2. Conditional Good Moral Character Bar Applies Regardless of State Law Decriminalizing Marijuana
A number of states and the District of Columbia (D.C.) have enacted laws permitting “medical” or “recreational” use of marijuana. Marijuana, however, remains classified as a “Schedule I” controlled substance under the federal CSA. Schedule I substances have no accepted medical use pursuant to the CSA. Classification of marijuana as a Schedule I controlled substance under federal law means that certain conduct involving marijuana, which is in violation of the CSA, continues to constitute a conditional bar to GMC for naturalization eligibility, even where such activity is not a criminal offense under state law.
Such an offense under federal law may include, but is not limited to, possession, manufacture or production, or distribution or dispensing of marijuana. For example, possession of marijuana for recreational or medical purposes or employment in the marijuana industry may constitute conduct that violates federal controlled substance laws. Depending on the specific facts of the case, these activities, whether established by a conviction or an admission by the applicant, may preclude a finding of GMC for the applicant during the statutory period. An admission must meet the long held requirements for a valid “admission” of an offense. Note that even if an applicant does not have a conviction or make a valid admission to a marijuana-related offense, he or she may be unable to meet the burden of proof to show that he or she has not committed such an offense. (footnotes omitted; emphasis/underlining added).
This position, and Neil’s situation, is exactly why I am interested and writing about this topic. It is disingenuous for the Federal Government to turn cannabis use or legal employment into a good moral character issue, while the Federal Government openly permits States to operate legal marijuana industries. This is a justice issue.
In my view, the government’s policy here is nothing less than another unconscionable attack against immigrants, their families, and their employers. The issue has not received enough attention in the U.S. Anyone who has been paying attention knows that this Administration has been incredibly hard on immigrants, and this is just one more example.

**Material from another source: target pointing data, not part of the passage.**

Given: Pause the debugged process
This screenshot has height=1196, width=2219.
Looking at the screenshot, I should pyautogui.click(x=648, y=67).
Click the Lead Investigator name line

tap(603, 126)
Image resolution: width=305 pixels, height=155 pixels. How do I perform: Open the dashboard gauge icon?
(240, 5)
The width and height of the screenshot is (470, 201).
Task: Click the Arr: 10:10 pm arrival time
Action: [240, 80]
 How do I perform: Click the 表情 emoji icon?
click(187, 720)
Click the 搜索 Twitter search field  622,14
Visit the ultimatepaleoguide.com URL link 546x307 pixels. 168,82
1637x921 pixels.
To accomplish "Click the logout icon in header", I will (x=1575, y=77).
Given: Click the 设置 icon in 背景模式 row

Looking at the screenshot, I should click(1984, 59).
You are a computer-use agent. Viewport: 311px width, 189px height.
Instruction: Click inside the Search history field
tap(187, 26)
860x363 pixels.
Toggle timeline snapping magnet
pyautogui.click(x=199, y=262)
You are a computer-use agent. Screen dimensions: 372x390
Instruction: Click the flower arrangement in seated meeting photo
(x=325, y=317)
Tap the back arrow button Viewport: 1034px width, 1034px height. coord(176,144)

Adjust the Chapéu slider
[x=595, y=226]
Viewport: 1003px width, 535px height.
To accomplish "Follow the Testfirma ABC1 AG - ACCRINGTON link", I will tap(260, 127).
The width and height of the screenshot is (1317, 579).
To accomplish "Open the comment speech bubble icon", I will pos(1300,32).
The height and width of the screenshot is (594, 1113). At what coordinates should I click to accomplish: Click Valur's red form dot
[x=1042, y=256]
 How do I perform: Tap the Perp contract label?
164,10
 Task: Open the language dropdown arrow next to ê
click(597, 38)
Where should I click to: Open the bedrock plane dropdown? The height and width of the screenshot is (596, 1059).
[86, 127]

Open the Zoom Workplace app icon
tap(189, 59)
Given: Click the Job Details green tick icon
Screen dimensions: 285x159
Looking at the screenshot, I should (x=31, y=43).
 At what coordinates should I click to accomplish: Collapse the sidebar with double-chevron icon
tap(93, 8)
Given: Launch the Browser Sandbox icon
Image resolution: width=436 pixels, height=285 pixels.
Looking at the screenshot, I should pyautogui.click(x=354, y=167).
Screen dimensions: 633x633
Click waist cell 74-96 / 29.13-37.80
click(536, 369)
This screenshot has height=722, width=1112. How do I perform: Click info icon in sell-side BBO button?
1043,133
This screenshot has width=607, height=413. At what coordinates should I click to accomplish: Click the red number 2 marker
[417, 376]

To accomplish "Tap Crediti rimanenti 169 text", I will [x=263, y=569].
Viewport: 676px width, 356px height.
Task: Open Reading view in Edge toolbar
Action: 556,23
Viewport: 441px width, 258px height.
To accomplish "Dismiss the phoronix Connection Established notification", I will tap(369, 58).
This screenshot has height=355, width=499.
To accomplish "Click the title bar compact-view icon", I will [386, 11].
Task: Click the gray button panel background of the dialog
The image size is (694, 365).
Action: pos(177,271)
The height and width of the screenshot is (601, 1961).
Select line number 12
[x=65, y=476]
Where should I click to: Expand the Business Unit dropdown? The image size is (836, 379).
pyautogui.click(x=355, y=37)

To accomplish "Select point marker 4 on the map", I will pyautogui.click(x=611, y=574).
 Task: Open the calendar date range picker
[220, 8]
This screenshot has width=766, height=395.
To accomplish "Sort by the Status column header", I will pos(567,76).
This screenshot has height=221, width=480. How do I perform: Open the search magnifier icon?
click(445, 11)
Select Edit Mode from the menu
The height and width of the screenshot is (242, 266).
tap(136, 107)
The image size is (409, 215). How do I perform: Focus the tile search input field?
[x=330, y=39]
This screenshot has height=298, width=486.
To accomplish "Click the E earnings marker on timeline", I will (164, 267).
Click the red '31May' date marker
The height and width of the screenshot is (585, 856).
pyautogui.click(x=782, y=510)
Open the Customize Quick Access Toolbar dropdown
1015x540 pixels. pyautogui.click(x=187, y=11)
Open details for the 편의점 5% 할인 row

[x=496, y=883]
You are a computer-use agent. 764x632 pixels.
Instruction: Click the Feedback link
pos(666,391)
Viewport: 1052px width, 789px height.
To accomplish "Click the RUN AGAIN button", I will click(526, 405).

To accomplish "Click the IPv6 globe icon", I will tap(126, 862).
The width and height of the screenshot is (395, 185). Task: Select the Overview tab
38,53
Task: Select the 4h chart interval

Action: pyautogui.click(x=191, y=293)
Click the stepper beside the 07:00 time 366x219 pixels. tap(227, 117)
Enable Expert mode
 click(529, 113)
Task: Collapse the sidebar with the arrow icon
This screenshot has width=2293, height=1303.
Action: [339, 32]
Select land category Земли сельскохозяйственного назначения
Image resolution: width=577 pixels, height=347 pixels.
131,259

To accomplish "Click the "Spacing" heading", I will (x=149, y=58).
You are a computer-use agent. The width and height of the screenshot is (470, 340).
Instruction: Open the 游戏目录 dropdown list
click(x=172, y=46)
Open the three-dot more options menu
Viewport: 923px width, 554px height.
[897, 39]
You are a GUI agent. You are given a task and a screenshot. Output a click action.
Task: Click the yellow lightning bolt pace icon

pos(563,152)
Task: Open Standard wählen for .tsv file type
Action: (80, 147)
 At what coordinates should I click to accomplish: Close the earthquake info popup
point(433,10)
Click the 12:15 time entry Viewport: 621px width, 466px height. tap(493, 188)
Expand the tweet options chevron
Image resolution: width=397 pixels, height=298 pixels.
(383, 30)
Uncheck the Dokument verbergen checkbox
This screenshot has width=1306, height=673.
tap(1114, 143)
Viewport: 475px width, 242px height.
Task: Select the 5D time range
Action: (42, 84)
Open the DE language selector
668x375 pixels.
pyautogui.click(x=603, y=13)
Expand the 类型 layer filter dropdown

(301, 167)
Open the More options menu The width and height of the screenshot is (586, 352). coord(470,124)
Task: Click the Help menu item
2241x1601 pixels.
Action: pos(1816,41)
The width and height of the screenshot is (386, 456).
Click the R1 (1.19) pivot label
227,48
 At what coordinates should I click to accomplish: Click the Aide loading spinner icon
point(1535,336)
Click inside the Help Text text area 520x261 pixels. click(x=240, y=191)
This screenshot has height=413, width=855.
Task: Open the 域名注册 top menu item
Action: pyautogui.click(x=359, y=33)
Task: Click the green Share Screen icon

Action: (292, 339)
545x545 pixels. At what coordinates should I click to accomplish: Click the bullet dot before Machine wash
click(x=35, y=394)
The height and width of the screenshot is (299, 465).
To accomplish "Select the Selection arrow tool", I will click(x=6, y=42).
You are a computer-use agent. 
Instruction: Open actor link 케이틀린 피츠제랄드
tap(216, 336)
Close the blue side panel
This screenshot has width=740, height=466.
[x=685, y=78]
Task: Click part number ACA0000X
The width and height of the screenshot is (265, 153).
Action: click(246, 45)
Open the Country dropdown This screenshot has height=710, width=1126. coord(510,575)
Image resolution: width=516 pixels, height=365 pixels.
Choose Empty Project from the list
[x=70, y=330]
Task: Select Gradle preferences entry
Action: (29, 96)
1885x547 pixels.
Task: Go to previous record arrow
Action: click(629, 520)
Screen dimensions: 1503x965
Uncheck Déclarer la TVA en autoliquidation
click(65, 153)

Seriously. Everyone in legalized states knows elderly persons who are going to dispensaries to purchase marijuana products. It is headline news. In Washington State, where I am at, legal cannabis shops are highly visible in almost every town, and advertised via road signs and media. Cannabis is big business, and people are looking to invest. Professionals legally help these businesses. And then there’s the AARP, which just ran a cover story in their monthly periodical, discussing at length the pros and cons of marijuana use. This being Veteran’s Day, I’ll also mention the returning veteran who purchases such products to help with their post-traumatic stress. Over half the States have moved towards legalization in one way or another. Canada legalized nationally last year. Activities related to legalization are not good moral character issues.
I am not saying everyone should go out and use marijuana. That is a very personal decision. What I am saying is wrong—absolutely wrong –is to label marijuana possession and other state-legal activities as good moral character defects, in such a permissive environment. I would never call my friends and relatives who have purchased such products legally persons of bad moral character. Most of the people I know who have are actually over the age of 50, and are more interested in purchasing cannabis products to help with sleep or pain.
The Government should strike this guidance, because it is just too broad, and not really all that helpful to adjudicators for assessing good moral character. Perhaps the Courts will do so, as so many things on immigration end up there these days, due to rushed and reckless policy positions taken up by the government.
Neil’s situation reminds me of way back in the 1970s, when he released “Southern Man,” and Lynyrd Skynrd issued its famous retort, “Sweet Home Alabama”, where the late Ronnie Van Zant sings, “Well, I hope Neil Young will remember, A southern man don’t need him around anyhow.”
Times change. So they have with cannabis. I think the United States should be glad to have Neil Young around, and I’m glad to see he’s publicly calling attention to his immigration issue.